_Excerpted records_:
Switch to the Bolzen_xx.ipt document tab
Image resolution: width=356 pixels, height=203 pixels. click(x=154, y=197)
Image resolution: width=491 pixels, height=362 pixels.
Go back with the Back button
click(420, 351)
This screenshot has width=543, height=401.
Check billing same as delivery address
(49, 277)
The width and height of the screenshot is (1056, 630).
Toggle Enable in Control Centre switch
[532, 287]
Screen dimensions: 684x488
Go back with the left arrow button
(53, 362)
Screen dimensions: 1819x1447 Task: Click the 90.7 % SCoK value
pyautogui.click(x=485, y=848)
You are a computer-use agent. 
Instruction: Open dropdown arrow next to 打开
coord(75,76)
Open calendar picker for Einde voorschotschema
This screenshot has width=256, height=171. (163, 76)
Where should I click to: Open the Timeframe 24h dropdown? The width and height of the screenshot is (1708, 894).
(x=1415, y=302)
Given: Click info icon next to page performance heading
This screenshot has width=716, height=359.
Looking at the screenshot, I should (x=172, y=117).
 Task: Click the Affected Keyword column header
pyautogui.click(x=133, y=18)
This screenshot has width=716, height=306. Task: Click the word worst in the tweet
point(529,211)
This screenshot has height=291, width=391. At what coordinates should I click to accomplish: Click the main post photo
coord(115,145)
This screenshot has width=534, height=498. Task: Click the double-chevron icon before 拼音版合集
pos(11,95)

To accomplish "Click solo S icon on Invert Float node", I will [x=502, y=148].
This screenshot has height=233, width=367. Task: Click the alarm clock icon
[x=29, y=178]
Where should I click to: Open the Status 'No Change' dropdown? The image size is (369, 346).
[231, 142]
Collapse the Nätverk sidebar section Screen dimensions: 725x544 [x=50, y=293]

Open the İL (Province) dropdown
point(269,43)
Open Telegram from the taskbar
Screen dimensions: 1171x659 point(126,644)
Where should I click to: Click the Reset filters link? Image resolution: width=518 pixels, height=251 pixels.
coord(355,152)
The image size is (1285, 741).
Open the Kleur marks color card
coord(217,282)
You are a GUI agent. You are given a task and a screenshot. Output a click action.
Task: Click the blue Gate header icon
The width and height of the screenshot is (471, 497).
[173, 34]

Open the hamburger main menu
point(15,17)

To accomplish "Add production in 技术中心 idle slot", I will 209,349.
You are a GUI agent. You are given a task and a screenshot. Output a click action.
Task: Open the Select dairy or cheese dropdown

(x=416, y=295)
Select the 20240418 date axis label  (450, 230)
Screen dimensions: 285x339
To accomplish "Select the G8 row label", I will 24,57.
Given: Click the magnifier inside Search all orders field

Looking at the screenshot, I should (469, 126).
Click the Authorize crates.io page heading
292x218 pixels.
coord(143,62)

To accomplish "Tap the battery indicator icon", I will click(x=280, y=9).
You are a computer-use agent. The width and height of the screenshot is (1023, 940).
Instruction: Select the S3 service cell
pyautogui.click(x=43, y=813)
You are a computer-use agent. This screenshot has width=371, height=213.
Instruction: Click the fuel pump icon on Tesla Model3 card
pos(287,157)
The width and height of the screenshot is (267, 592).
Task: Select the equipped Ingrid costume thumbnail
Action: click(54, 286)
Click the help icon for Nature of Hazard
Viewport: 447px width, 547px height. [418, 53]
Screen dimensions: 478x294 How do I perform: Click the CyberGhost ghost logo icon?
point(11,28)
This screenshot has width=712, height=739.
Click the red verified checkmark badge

_Work required_: With the records above in view, retype each one exactly.

_Answer to this task_:
Switch to the Bolzen_xx.ipt document tab
Image resolution: width=356 pixels, height=203 pixels. click(x=154, y=197)
Image resolution: width=491 pixels, height=362 pixels.
Go back with the Back button
click(420, 351)
This screenshot has width=543, height=401.
Check billing same as delivery address
(49, 277)
The width and height of the screenshot is (1056, 630).
Toggle Enable in Control Centre switch
[532, 287]
Screen dimensions: 684x488
Go back with the left arrow button
(53, 362)
Screen dimensions: 1819x1447 Task: Click the 90.7 % SCoK value
pyautogui.click(x=485, y=848)
You are a computer-use agent. 
Instruction: Open dropdown arrow next to 打开
coord(75,76)
Open calendar picker for Einde voorschotschema
This screenshot has width=256, height=171. (163, 76)
Where should I click to: Open the Timeframe 24h dropdown? The width and height of the screenshot is (1708, 894).
(x=1415, y=302)
Given: Click info icon next to page performance heading
This screenshot has width=716, height=359.
Looking at the screenshot, I should (x=172, y=117).
 Task: Click the Affected Keyword column header
pyautogui.click(x=133, y=18)
This screenshot has width=716, height=306. Task: Click the word worst in the tweet
point(529,211)
This screenshot has height=291, width=391. At what coordinates should I click to accomplish: Click the main post photo
coord(115,145)
This screenshot has width=534, height=498. Task: Click the double-chevron icon before 拼音版合集
pos(11,95)

To accomplish "Click solo S icon on Invert Float node", I will [x=502, y=148].
This screenshot has height=233, width=367. Task: Click the alarm clock icon
[x=29, y=178]
Where should I click to: Open the Status 'No Change' dropdown? The image size is (369, 346).
[231, 142]
Collapse the Nätverk sidebar section Screen dimensions: 725x544 [x=50, y=293]

Open the İL (Province) dropdown
point(269,43)
Open Telegram from the taskbar
Screen dimensions: 1171x659 point(126,644)
Where should I click to: Click the Reset filters link? Image resolution: width=518 pixels, height=251 pixels.
coord(355,152)
The image size is (1285, 741).
Open the Kleur marks color card
coord(217,282)
You are a GUI agent. You are given a task and a screenshot. Output a click action.
Task: Click the blue Gate header icon
The width and height of the screenshot is (471, 497).
[173, 34]

Open the hamburger main menu
point(15,17)

To accomplish "Add production in 技术中心 idle slot", I will 209,349.
You are a GUI agent. You are given a task and a screenshot. Output a click action.
Task: Open the Select dairy or cheese dropdown

(x=416, y=295)
Select the 20240418 date axis label  (450, 230)
Screen dimensions: 285x339
To accomplish "Select the G8 row label", I will 24,57.
Given: Click the magnifier inside Search all orders field

Looking at the screenshot, I should (469, 126).
Click the Authorize crates.io page heading
292x218 pixels.
coord(143,62)

To accomplish "Tap the battery indicator icon", I will click(x=280, y=9).
You are a computer-use agent. The width and height of the screenshot is (1023, 940).
Instruction: Select the S3 service cell
pyautogui.click(x=43, y=813)
You are a computer-use agent. This screenshot has width=371, height=213.
Instruction: Click the fuel pump icon on Tesla Model3 card
pos(287,157)
The width and height of the screenshot is (267, 592).
Task: Select the equipped Ingrid costume thumbnail
Action: click(54, 286)
Click the help icon for Nature of Hazard
Viewport: 447px width, 547px height. [418, 53]
Screen dimensions: 478x294 How do I perform: Click the CyberGhost ghost logo icon?
point(11,28)
This screenshot has width=712, height=739.
Click the red verified checkmark badge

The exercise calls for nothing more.